» **Target pointing data**:
● ● ●

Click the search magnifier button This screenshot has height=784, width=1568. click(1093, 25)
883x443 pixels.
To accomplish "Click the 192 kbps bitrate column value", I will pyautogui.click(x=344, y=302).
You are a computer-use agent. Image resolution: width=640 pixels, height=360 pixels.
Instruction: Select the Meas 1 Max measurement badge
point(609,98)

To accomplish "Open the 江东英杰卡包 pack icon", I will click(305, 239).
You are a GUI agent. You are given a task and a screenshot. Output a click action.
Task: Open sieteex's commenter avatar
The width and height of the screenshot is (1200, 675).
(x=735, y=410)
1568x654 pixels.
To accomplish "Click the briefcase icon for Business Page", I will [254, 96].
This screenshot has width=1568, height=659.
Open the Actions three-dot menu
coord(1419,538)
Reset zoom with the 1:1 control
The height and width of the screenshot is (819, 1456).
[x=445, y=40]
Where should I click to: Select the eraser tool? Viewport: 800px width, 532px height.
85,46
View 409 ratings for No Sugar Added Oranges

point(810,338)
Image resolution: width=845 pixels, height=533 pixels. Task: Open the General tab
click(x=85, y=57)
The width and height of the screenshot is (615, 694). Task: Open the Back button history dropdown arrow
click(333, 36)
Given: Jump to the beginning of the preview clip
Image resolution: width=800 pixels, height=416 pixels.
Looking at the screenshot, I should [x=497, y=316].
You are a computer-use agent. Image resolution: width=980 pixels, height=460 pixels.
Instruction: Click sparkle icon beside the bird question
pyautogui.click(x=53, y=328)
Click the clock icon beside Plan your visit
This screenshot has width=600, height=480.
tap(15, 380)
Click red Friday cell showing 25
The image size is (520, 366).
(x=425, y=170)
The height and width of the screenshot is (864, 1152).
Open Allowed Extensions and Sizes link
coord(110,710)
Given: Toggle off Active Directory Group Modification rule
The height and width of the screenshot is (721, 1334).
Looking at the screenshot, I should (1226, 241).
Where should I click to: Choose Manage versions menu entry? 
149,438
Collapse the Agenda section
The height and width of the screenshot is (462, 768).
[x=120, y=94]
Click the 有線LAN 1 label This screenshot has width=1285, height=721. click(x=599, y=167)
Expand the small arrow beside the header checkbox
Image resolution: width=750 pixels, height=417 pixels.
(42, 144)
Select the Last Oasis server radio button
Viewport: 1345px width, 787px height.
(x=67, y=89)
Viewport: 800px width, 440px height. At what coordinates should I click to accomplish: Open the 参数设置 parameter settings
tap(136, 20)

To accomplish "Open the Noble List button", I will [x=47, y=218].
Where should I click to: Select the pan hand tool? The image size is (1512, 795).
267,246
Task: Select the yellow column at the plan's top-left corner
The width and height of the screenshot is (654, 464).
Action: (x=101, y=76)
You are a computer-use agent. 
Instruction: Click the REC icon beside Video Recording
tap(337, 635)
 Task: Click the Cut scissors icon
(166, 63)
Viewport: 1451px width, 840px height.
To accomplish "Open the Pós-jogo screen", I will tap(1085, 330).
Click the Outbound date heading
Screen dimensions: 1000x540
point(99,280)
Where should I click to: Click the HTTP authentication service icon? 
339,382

● ● ●

Please gather every line of the data above that contains the string "menu".

» **Solution below**:
Open the Actions three-dot menu
Where should I click to: Choose Manage versions menu entry? 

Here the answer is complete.